Eleven years after fleeing Iran, Arman Jahangiri graduated from UH in May 2008 and headed to medical school. Jahangiri's big dreams earned him national recognition. He was among 12 winners of the 2008 Merage Foundation American Dream Fellowship, a nationwide scholarship competition that recognizes the most exceptional immigrant students with the greatest potential in their new homeland.

This biology graduate enrolled in fall 2008 at the University of Texas Southwestern Medical School in Dallas. His interest in medicine was sparked while growing up in Iran, where his mother practiced dentistry at a clinic for the poor. "I saw how priceless the doctor-patient relationship is," Jahangiri said. "You're interacting with someone who really needs you." He witnessed a similar dynamic many years later while volunteering at a nursing home for Alzheimer's patients.

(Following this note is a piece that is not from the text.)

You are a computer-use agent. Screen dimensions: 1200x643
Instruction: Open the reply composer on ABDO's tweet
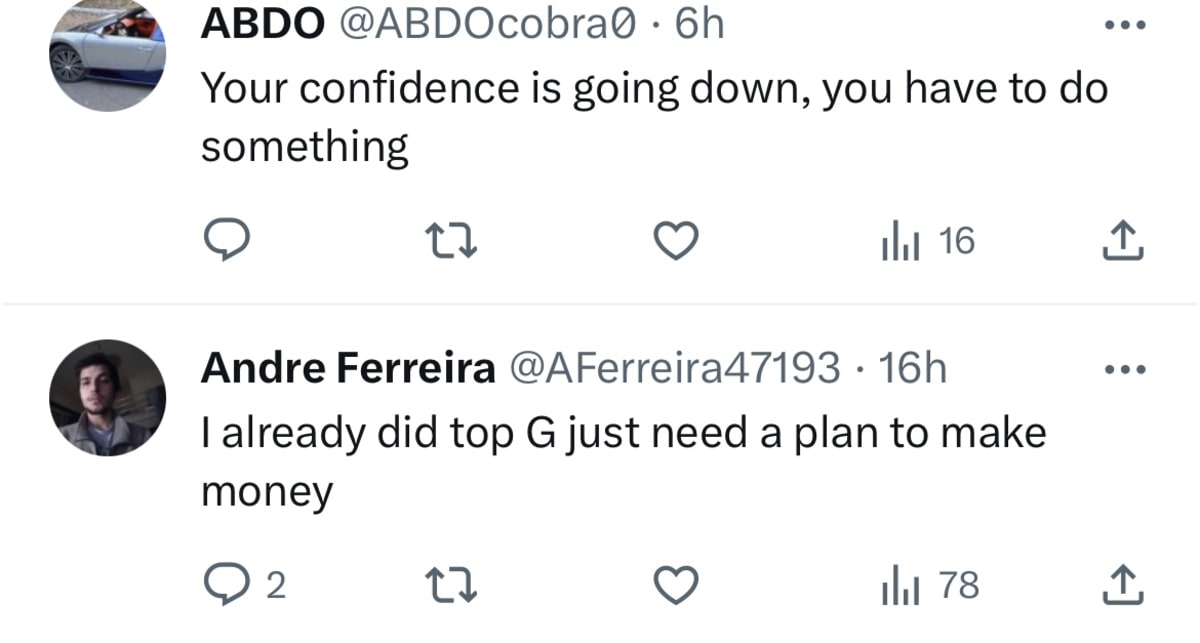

Jahangiri plans to pursue neurosurgery, but his dream goes beyond helping the patients. Concerned about the lack of affordable health care for many Americans, Jahangiri sees his future role as that of physician, advocate, policy maker and educator all rolled into one. Jahangiri is planning for his multiple roles by earning a master's in business administration through an M.D.-M.B.A. program.

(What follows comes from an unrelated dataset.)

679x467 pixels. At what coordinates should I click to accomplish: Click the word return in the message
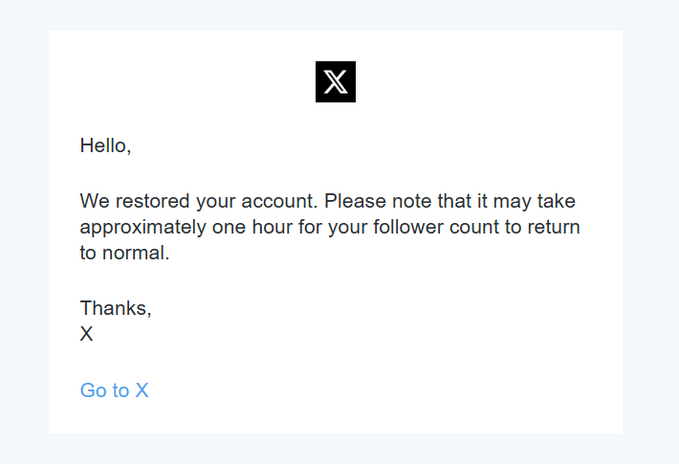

Jahangiri, who spent the first 11 years of his life in a place where the future is bleak, did not come to America to dream small. With few economic opportunities under a government that stifled religious and political freedom, Jahangiri's family knew there was no future in Iran and in 1997 was finally able to immigrant to the U.S.

"There's no freedom, no hope" in Iran, Jahangiri said. "In America, people are rewarded for their hard work."